Please fuck him. And then let me tell her. And then let me protect you from the knife she pulls from her Ed Hardy purse. Please.
I went back up to the apartment to get her phone and when I came back she was peeing on the sidewalk
The djing cat is back again. I think he just makes appearances when im shit drunk just to fuck with my mind.
The stripper had a daughter my age and offered to introduce us. I didn't know what to say to that.
I know you hold the fastest time for "zoo downhill wheelchair racing" but I don't see what that has to do with this.
Okay. I am working on pulling a tooth out of my mouth. Call me.
The security deposit's gone, let's trash this motherfucker
well my grandpa saw your dick pic, so why don't you tell me how my day is going
after what u told me last night I think we're past the wtf zone and at this point u should just join me in wondering if my barista lover is a gay porn star
I'm in his bed. I got up to puke. Im one eyeing it eating a hot dog bun. Wtf. This is my life
Not bad. Ran into Carlo. He shared a story about a sailor who got gonorrhea in his eye. It made me feel better about myself.
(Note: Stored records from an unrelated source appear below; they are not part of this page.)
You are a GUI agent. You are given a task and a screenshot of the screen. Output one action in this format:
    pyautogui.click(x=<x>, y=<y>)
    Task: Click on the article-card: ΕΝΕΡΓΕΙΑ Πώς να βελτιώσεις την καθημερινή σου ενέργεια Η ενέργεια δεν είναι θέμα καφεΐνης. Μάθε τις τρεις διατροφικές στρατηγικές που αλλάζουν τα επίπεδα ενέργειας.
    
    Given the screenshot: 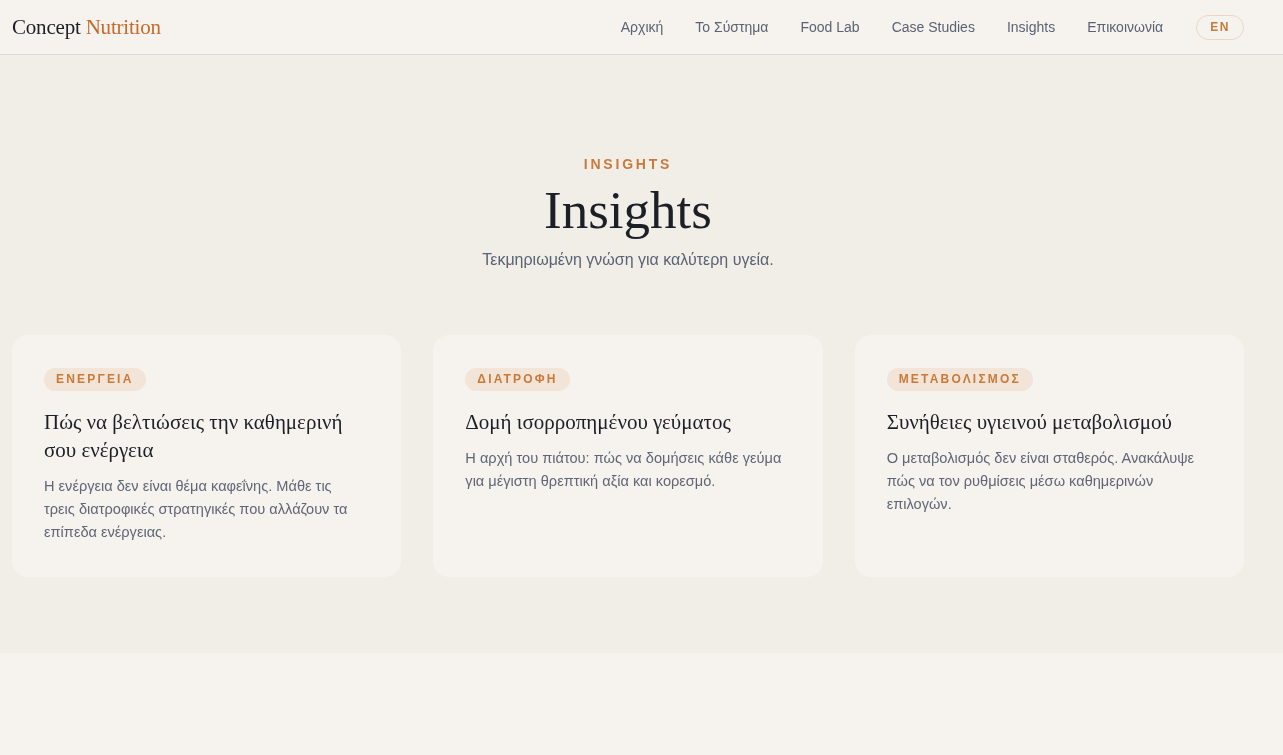 What is the action you would take?
    pyautogui.click(x=207, y=456)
I just spent 100$ at a sex shop to make myself feel better. And I signed you up to win 200$ so if you win, it's mine. And yes I'm serious.
It's 2 am on the long weekend and what am I doing? Sitting alone in my room eating chips and queso and watching Rio. Fuck I need to get laid.
she's always on high-alert for lesbians
Oh my fucking god!! There is a barefoot white guy with a fucking ninja sword in the middle of the street next to the pride gas station swinging his sword at peoples cars!! He almost got me. 3 people swerved off the road and stopped. I told a cop.